- _DATASET EXTRACT_:
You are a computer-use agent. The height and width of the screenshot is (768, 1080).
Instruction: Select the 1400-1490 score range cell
* * *
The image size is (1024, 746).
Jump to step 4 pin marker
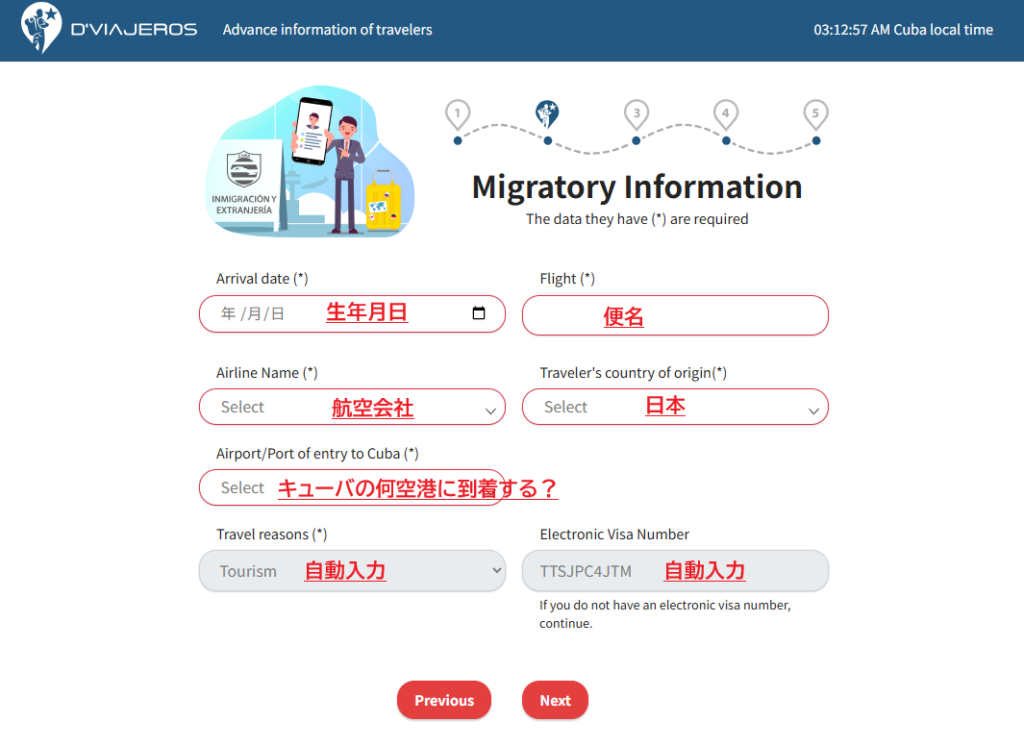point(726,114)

- _EXERCISE REQUIREMENTS_:
As the answer, set down only the lines from the data above between the one holding "You are a computer-use" and the one holding "Instruction: Select the", inclusive, exactly as they read.

- _ANSWER TO THIS TASK_:
You are a computer-use agent. The height and width of the screenshot is (768, 1080).
Instruction: Select the 1400-1490 score range cell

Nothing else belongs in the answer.